Start of Excerpt to read

- Born: 1956 (age 69–70) Gaur, Rautahat District, Nepal
- Died: 10 May 2021 (aged 64–65) Grande International Hospital, Kathmandu
- Education: Master
- Alma mater: National Institute of Technology
- Occupation: Consultant Engineer
- Employer: Prime Minister Advisor of Nepal
- Relatives: Ali Akbar Mikrani

= Ali Akhtar Mikrani =

Er. Ali Akhtar Mikrani (ई.अलि अखतर मिकरानी, born 1956) was an architecture engineer and social worker in Nepal.

He worked as an advisor to the Prime Minister of Nepal during the tenure of Prime Minister Madhav Kumar Nepal from May 2009 to February 2011. He also worked as a member of the construction and planning of Kathmandu Valley under the Government of Nepal.

He was recommended for the post of ambassador of Nepal to Saudi Arabia during the K.P.Oli government but later withdrawn due to the fall-down of the government.

==Early life==
He was born in Kattarban village of Rajdevi Municipality of Rautahat district in the year 1956 in one of the well-established Muslim families of Nepal. He did his schooling in his village and later studied in India at the renowned engineering institute named "National Institute of Technology, Rourkela".

His grandfather Maula Bakhsh Mikrani 'Chaudhary' was also a well-known social activist in the area of Sarlahi and Rautahat districts, who once been jailed for six months at Nakhu Kathmandu at the time of Rana Prime Minister Chandra Shumsher Jang Bahadur Rana.

End of Excerpt to read

What is needed —
Quote the article on Ali Akhtar Mikrani, starting with "He worked as" and going on through "of the government.".

Start of Supplied information

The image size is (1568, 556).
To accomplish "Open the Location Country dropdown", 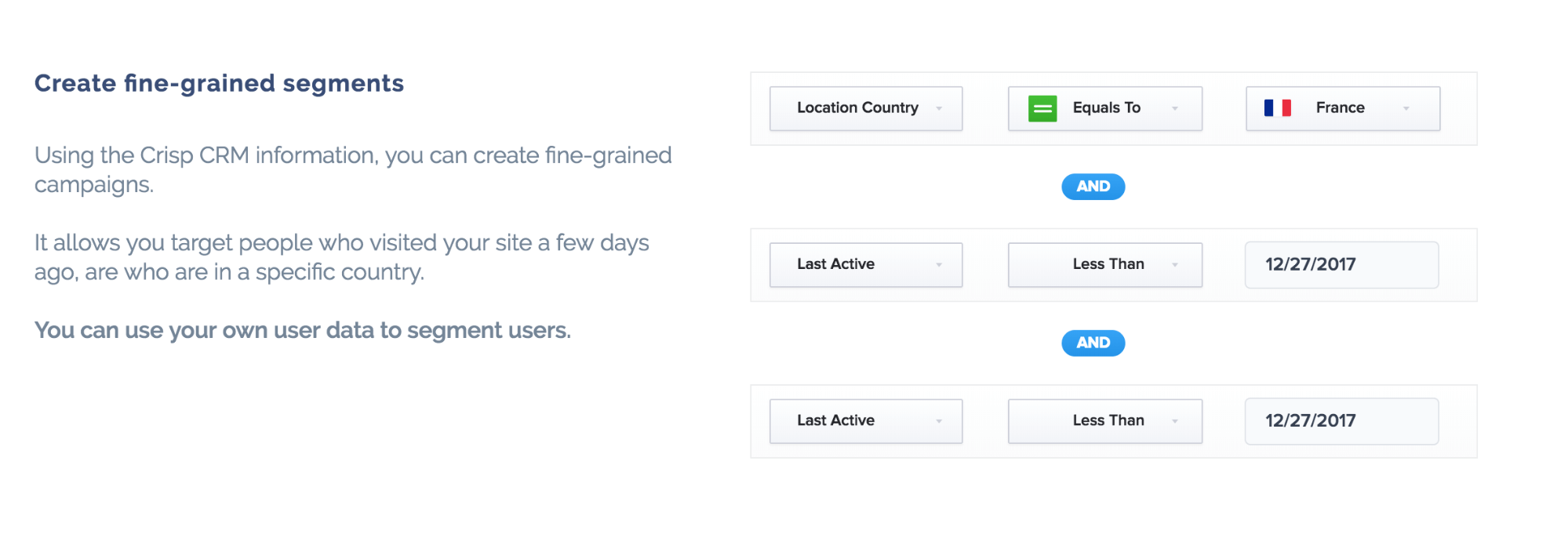I will (866, 108).
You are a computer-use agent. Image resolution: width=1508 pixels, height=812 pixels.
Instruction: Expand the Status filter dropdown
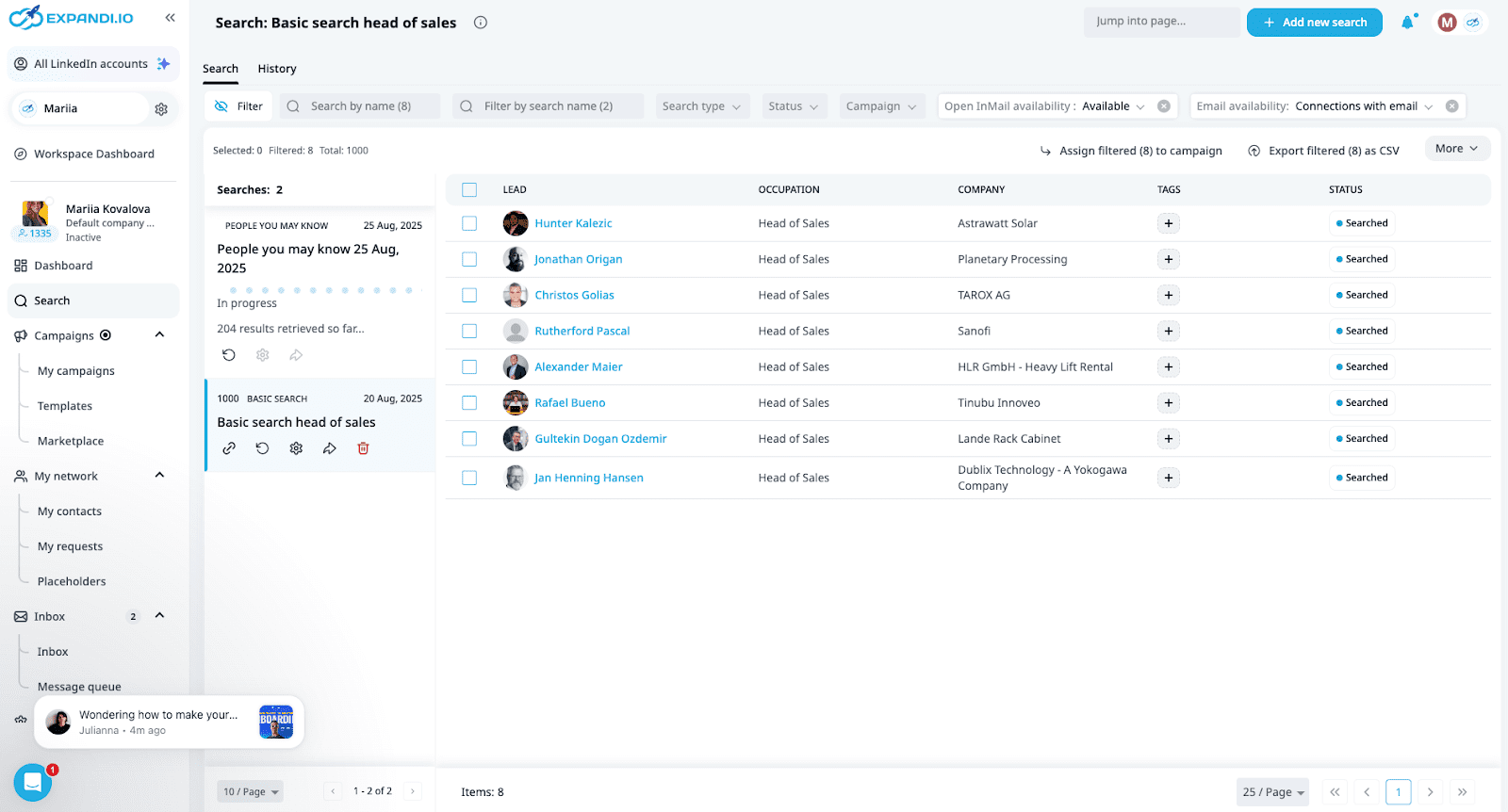click(x=793, y=106)
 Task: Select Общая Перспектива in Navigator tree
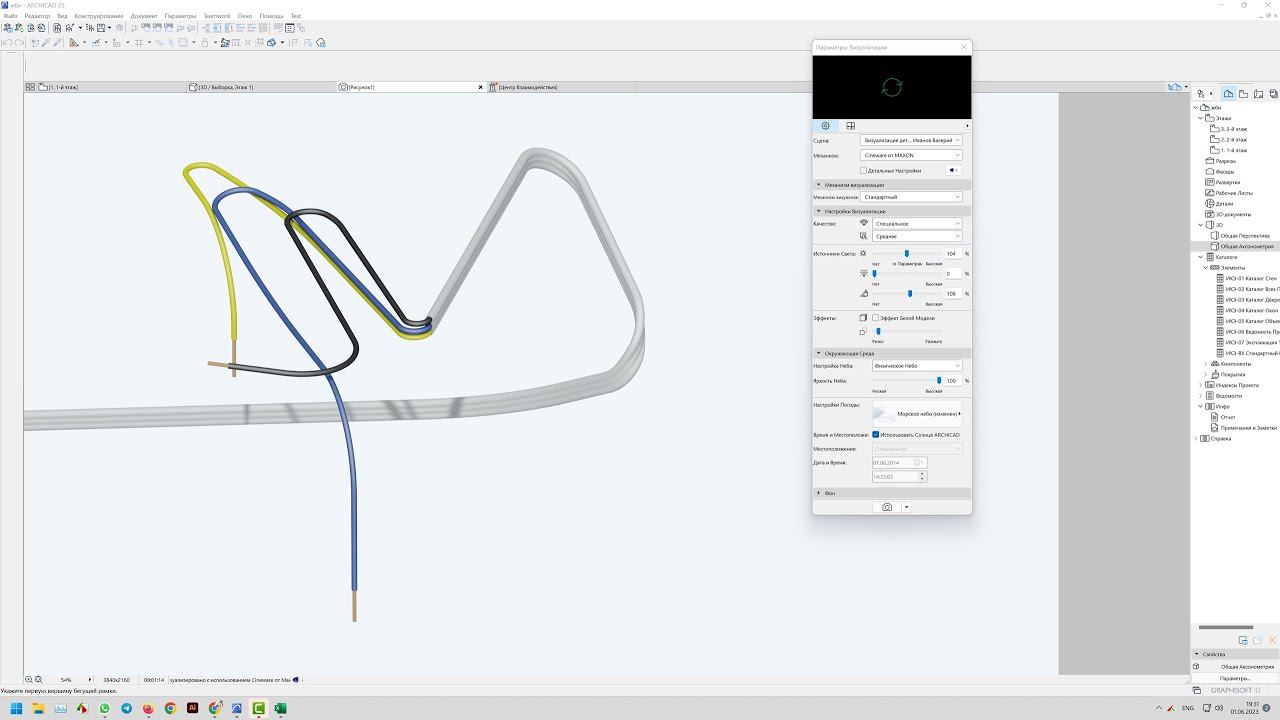pos(1244,236)
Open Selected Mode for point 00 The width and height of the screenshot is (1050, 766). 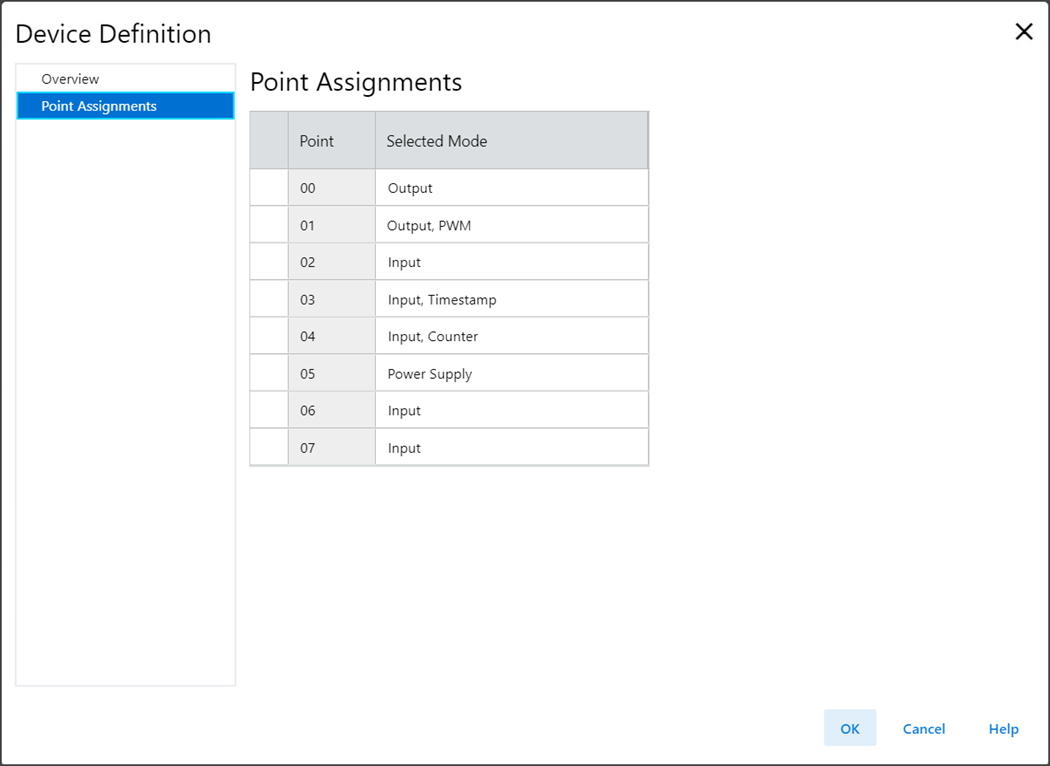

End of Supplied information

Response —
He worked as an advisor to the Prime Minister of Nepal during the tenure of Prime Minister Madhav Kumar Nepal from May 2009 to February 2011. He also worked as a member of the construction and planning of Kathmandu Valley under the Government of Nepal.

He was recommended for the post of ambassador of Nepal to Saudi Arabia during the K.P.Oli government but later withdrawn due to the fall-down of the government.